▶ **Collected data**

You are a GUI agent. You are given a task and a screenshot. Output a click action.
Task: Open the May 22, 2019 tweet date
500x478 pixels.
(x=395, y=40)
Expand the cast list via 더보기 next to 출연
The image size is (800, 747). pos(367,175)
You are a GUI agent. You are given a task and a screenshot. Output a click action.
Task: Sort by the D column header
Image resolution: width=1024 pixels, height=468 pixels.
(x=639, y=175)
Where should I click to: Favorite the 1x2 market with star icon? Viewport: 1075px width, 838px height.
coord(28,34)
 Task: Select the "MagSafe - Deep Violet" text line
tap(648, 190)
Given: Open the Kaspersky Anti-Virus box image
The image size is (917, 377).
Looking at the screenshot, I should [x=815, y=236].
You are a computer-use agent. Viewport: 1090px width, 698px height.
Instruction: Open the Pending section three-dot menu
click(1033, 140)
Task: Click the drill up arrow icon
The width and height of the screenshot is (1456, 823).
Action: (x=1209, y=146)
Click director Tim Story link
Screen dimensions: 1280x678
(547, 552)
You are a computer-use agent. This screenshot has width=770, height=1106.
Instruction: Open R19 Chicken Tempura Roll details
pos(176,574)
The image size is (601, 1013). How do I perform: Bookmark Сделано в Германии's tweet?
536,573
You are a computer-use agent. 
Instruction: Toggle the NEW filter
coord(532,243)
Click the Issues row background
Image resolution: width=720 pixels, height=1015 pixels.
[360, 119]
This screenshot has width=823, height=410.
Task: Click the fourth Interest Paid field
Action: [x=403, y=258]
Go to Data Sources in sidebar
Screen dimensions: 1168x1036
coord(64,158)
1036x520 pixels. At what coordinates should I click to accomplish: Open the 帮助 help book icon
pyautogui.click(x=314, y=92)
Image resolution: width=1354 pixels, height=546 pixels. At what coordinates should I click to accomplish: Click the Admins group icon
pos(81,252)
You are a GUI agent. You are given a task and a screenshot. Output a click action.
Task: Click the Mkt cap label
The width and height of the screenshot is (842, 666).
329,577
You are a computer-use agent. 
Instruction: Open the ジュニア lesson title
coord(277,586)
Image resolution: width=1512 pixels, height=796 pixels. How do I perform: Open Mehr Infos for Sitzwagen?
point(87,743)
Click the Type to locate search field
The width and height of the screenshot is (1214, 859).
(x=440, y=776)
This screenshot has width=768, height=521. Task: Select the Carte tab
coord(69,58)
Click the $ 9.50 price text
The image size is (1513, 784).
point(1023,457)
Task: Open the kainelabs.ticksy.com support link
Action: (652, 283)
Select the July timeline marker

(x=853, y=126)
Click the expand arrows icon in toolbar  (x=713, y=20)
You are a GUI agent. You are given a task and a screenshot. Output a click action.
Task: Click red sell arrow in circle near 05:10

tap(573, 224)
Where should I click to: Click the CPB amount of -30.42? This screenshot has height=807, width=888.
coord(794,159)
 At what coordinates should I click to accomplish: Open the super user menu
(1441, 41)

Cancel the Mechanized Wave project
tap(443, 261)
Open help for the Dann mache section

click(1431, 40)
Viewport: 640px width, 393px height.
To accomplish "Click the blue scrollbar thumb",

▶ **Task instructions**
Using the records, find how many lines include the string "computer" and report that number alone.

▶ **Output of the task**
4